Realizzato grazie alla collaborazione di diverse realtà, Laboratorio Arti & Mestieri, Centro L.In.F.A, cooperativa Artificio, cooperativa Connessioni, CAG di Lesignano, Associazione Special Olympics Italia Team Parma e Gruppo Alpini di Langhirano, svolgerà i suoi interventi sia in spazi chiusi (baita degli Alpini e Centro L.In.F.A. di Langhirano) che all’aperto (Parco Allende di Langhirano, Schia o Parco dei Barboj a Rivalta, Sentiero dell’Arte a Torrechiara, Sentiero del Grande faggio sul Caio).

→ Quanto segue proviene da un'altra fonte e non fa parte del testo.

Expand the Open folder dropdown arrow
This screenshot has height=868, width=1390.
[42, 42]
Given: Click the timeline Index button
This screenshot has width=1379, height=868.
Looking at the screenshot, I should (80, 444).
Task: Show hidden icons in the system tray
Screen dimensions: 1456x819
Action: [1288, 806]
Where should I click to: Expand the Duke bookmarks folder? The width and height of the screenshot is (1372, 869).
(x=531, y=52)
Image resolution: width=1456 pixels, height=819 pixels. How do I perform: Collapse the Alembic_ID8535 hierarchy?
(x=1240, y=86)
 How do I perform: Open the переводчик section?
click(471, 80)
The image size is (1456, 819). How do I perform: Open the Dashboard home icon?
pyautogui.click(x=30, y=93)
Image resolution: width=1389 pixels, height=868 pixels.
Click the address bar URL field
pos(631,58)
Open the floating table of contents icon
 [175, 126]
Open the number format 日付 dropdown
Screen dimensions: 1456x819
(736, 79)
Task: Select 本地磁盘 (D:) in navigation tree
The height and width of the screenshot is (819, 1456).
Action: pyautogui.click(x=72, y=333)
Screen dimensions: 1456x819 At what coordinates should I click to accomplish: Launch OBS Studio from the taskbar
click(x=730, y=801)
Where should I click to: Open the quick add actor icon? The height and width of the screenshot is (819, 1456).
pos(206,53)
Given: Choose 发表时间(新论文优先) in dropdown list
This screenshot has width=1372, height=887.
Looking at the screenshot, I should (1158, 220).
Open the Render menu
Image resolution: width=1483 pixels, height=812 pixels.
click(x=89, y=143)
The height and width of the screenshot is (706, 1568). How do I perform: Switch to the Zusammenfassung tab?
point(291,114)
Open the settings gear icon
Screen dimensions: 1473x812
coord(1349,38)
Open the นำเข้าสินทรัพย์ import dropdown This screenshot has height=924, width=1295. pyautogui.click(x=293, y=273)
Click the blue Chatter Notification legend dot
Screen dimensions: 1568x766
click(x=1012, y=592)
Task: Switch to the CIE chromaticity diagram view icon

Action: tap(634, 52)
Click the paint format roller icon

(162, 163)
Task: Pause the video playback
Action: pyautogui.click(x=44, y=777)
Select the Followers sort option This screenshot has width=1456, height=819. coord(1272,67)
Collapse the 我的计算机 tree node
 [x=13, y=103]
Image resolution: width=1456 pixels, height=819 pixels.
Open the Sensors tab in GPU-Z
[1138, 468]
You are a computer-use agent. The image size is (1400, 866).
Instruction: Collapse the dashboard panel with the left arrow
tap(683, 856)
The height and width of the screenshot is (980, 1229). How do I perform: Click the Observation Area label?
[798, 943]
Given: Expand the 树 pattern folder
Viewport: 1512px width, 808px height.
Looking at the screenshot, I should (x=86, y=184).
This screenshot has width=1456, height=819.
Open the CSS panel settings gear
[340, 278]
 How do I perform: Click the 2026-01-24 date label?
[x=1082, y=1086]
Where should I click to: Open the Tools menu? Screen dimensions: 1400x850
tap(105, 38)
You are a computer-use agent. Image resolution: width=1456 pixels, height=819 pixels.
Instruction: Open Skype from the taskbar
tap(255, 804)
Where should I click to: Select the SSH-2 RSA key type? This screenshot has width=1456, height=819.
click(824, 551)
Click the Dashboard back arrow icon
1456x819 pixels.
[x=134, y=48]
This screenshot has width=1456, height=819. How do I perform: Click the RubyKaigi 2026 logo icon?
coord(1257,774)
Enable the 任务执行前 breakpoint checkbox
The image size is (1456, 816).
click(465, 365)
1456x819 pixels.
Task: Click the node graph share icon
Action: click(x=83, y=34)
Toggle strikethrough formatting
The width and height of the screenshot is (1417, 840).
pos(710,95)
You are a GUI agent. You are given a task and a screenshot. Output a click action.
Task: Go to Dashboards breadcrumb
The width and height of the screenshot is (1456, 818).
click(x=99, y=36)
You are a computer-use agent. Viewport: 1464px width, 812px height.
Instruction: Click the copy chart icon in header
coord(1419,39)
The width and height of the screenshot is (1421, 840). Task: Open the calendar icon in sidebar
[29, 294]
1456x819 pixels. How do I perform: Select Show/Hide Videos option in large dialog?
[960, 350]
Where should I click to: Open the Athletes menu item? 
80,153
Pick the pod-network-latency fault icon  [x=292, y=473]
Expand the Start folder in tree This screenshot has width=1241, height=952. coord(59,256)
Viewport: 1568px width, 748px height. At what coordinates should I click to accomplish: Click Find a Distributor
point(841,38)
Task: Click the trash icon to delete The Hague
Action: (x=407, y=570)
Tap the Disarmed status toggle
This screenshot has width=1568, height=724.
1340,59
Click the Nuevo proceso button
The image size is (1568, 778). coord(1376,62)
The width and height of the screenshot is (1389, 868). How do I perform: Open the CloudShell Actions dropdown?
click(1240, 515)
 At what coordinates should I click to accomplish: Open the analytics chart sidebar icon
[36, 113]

Il percorso proposto – che abbraccia le linee guida dell’Agenda 2030 per quanto riguarda i temi della sostenibilità sociale e ambientale con il ricorso delle arti – intreccia tre ambiti di intervento – ambiente, educazione al movimento, arte – per approfondire il tema delle eco-emozioni, vale a dire di quei sentimenti che si generano dal riconoscimento della nostra identità ecologica intesa come il modo attraverso cui ciascuno di noi percepisce sé stesso in relazione alla natura. L’ambiente naturale diventa luogo in cui fare esperienza del proprio corpo e delle emozioni che lo abitano in un contesto fortemente relazionale e orientato all’integrazione. Al centro del progetto sono i corpi, solitamente considerati fragili e portatori di limiti, e le possibilità sensoriali di essi, che è possibile risvegliare in qualità di canali capaci di sviluppare la percezione di sé e la percezione di ciò che li circonda: i paesaggi.

Con questo termine plurale, si intende il paesaggio nelle sue molteplici declinazioni: come territorio della comunità di appartenenza da esplorare, come luogo in cui i corpi si sperimentano, come spazio rappresentato dalle opere proposte e come paesaggio interiore dell’intimità/identità. Tre le “pratiche” che saranno utilizzate: camminate sul territorio, attività sportive, movimenti d’arte con un percorso di pittura/scultura e scrittura poetica.